## WRITTEN INSTRUCTION
Can you collect and copy every line of the records below that contains the string "screenshot"? Treat uppercase and lowercase as different.

## RECORDS TO USE

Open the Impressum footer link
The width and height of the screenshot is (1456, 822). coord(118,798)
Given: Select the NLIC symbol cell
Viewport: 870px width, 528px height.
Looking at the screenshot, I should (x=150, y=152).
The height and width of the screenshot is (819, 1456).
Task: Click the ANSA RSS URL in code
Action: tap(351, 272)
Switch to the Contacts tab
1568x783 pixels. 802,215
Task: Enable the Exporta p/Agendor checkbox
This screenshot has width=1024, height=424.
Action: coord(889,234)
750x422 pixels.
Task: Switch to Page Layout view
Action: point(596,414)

## SOLUTION FOR THIS TASK
The width and height of the screenshot is (1456, 822). coord(118,798)
Looking at the screenshot, I should (x=150, y=152).
The height and width of the screenshot is (819, 1456).
This screenshot has width=1024, height=424.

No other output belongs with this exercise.